Puisqu'il échoue dans l'humour, il se réfugie dans le macabre, et c'est là qu'il réussit, terminant le film sous les applaudissements de ces clowns. Il est non seulement devenu populaire, mais il est en plus parvenu à créer un mouvement centré - littéralement - autour de lui et une marque visuelle adoptée par la foule anonyme, bref, il est devenu une rock star.
Visuellement, la comédie musicale fait une apparition par les traits de Fred Astaire, véritable icône du genre, alors qu'Arthur regarde L'Entreprenant Monsieur Petrov à la télévision en maniant son pistolet pour la première fois. Musicalement, la comédie musicale fait une apparition par les notes de "Send it the Clown" (A Little Night Music, 1977) sifflées par le jeune cadre dynamique, première victime du Joker.
On constate ainsi que la comédie musicale existe dans la vie du personnage, mais que lorsqu'elle se manifeste, elle est un déclencheur de la violence chez lui. En outre, plus Arthur devient brutal, plus les scènes où il chante et/ou danse sont nombreuses. Quelles conclusions en tirer ? Celle que la comédie musicale est en fait une manifestation/symptôme de la rage du personnage ? Celle que les films musicaux ne sont que mensonge, puisque dans la vie réelle, le chant et la danse ne sont pas entourés du merveilleux, mais du sinistre ?

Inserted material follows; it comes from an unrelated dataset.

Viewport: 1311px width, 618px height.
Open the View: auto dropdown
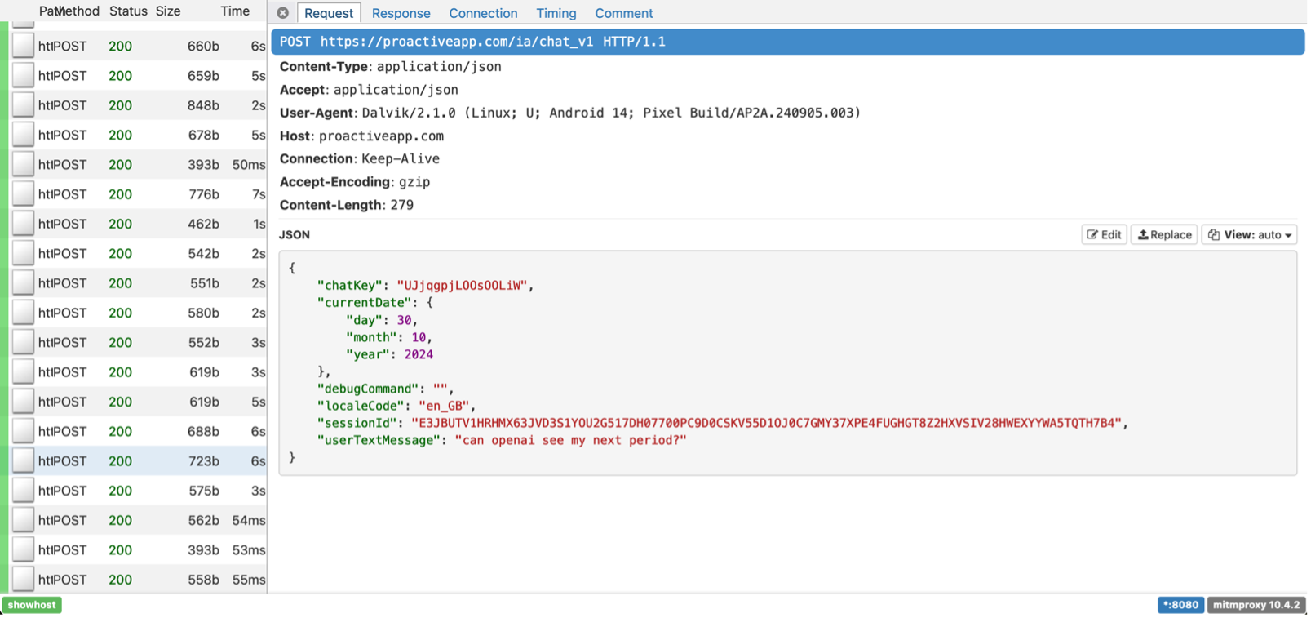(1249, 235)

Plus encore, il est aisé de constater que le rêve est un motif récurent au sein du genre musical. Car les aspirations des personnages sont souvent chantées lors de projections irréelles, de bulles musicales : le Paris imaginaire du personnage de Gene Kelly dans Un Américain à Paris en est un parfait exemple, on peut également penser à la fin de La La Land, ou même à l'intrigue intégrale de Brigadoon. Le fait même que, d'une manière spontanée, l'ensemble des personnages puissent se mettre à danser de manière synchronisée traduit bien l'importance du rêve et de l'imaginaire dans ce style cinématographique. Ici, Arthur est également en proie à l'illusion de ses envies, qui se manifestent de manière quasi tangible sous les traits de sa voisine et de Murray Franklin. Tel un personnage de comédie musicale, il croit à ces mirages, il est guidé par eux, il agit en fonction d'eux. Une fois encore, quelles conclusions pouvons-nous tirer de cela ? Tous les protagonistes des comédies musicales souffrent-ils de troubles mentaux susceptibles de les pousser à massacrer l'ensemble de leur entourage ?
Plutôt que de faire un choix, je conclurai seulement en tirant mon chapeau à la finesse et la créativité de Joker. La comédie musicale étant un genre hybride et composite en soi, sa présence ne fait que renforcer la complexité du personnage principal.